- Gold standard: this is a perfect use case for sleep tracking. "Wake me in the sooner of 1 hour or 30 minutes of sleep".
- Upper bound timing. If I can't start a nap within 15-20 minutes, it's probably one I don't need. So a timer set for 35 min would suffice to get me some reasonable duration. This fails if you might need 30+ minutes.
- Caffeine naps. Drink a cup of coffee, start your nap, you'll be up in <40 minutes as the caffeine hits. This doesn't guarantee you'll get a lengthy nap, but it helps ensure you don't wake up groggy.

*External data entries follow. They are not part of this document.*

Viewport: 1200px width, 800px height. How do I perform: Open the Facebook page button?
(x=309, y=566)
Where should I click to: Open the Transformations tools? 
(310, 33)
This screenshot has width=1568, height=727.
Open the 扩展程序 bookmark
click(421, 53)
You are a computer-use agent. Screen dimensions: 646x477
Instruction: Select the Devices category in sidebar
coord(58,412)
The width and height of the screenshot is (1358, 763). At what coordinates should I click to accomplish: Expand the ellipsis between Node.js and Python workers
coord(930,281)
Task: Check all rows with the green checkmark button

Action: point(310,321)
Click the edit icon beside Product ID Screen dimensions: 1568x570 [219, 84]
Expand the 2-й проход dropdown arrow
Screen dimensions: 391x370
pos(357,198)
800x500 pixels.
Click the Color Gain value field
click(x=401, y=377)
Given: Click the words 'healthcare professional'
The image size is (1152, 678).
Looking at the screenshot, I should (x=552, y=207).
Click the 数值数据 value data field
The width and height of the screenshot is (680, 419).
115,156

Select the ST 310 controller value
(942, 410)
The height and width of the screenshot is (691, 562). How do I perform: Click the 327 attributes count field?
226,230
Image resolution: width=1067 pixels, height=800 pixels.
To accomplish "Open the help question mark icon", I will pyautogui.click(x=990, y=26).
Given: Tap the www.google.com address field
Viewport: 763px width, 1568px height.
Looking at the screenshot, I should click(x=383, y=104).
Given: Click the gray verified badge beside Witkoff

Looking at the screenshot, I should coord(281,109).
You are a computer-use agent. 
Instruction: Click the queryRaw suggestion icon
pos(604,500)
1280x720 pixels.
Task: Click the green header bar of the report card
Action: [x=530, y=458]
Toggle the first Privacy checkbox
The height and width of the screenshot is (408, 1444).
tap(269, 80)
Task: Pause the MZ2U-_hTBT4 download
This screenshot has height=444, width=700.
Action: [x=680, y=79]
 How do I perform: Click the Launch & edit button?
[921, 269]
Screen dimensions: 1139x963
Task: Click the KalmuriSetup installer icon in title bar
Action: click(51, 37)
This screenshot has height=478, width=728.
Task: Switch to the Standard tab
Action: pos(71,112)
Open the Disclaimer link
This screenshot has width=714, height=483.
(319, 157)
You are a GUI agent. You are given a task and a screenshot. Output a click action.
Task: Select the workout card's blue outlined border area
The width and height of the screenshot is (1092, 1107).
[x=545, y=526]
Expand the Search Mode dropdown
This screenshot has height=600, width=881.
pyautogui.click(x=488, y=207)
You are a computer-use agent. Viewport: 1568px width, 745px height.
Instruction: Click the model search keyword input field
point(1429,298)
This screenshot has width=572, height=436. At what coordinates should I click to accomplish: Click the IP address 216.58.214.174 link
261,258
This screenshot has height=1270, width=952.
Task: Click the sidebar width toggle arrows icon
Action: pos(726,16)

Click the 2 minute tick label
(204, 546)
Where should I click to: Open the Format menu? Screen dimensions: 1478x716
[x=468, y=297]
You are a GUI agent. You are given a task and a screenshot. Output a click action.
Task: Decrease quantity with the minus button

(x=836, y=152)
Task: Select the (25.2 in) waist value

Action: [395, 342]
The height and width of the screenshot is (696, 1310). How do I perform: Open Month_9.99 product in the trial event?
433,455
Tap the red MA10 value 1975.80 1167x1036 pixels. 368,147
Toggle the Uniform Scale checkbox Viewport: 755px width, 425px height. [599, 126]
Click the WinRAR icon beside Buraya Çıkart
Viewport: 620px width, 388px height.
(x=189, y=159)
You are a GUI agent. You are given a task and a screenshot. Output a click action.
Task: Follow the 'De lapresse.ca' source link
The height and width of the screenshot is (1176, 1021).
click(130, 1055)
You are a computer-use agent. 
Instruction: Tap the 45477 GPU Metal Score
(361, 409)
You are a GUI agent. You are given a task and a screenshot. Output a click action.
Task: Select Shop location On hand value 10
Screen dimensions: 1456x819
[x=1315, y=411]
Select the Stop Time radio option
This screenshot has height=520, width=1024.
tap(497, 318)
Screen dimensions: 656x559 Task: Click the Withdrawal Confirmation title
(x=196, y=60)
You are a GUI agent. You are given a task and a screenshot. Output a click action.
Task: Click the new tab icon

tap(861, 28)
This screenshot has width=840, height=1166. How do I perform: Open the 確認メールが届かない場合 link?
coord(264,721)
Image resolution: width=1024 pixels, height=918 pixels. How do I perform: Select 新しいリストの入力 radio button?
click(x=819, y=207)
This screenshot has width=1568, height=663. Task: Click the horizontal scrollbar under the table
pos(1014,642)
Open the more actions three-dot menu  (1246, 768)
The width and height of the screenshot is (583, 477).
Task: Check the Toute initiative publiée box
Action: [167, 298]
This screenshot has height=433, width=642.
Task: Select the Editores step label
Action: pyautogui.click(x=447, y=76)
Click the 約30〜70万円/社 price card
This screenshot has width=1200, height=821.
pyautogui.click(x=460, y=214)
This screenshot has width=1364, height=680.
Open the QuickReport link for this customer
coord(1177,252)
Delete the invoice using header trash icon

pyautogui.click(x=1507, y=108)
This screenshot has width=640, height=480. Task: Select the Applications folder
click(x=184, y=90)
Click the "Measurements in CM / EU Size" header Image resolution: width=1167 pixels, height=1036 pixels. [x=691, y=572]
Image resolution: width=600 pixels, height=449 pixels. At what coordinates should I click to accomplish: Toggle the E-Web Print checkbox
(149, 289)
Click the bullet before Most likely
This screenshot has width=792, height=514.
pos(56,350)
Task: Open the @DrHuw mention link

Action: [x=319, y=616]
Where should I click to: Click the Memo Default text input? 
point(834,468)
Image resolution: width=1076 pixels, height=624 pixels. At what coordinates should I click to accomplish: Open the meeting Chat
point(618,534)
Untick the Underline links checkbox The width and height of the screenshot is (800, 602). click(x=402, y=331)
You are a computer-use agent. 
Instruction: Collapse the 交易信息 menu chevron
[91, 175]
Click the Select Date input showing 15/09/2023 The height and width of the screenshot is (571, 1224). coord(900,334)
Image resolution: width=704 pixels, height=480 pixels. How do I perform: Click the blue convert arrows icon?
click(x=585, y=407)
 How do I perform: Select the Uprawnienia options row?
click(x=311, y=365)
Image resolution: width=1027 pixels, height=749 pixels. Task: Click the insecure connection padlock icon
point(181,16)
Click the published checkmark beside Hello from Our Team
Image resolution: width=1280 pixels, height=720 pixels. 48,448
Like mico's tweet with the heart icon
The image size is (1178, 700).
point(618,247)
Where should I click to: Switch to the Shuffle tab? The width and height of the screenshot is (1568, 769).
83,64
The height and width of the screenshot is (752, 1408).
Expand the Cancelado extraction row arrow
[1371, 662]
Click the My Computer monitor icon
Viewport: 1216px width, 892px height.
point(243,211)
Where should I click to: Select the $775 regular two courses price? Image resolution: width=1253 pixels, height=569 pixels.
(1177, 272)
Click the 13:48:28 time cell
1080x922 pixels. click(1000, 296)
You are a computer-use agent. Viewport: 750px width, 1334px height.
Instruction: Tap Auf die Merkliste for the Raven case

- Practice. I struggle to nap currently because it's not routine, I usually can't sleep quickly unless I'm exhausted. But I spent a good 6 months getting healthy sleep amounts with a daily nap, and I was usually out within 5 minutes when it was expected.
Sometimes it can take me 30 minutes just to get to a point, where I might fall asleep! And another 10 to actually fall asleep!
So are these articles actually advocating that someone like me should "nap" for a total of 70 minutes? (40 to fall asleep mid-day, 30 actually sleeping)
The most dangerous thing related to sleep hygiene is creating unpleasant associations with sleep and your bed. If you're lying in bed for long periods getting pissed off, anxious, etc... Your brain will remember these emotions next time you're trying to get some rest and they will keep you from sleeping.
It sounds like hippy shit but it's super important to think of your bed like a fluffy cloud of dreams and wonders. Don't do anything in your bed except sleep & fuck or you will start associations that won't help.
It takes practice, routine and the actual need for a nap, to fall asleep immediately, though.
Also, you can learn to fall asleep faster with practice.
Even if I don't fall asleep, just focus on your breathing, slow in slow out, and try to bring yourself back to that focus if your mind ever wanders. You'll likely be more rested regardless of whether your actually fall asleep.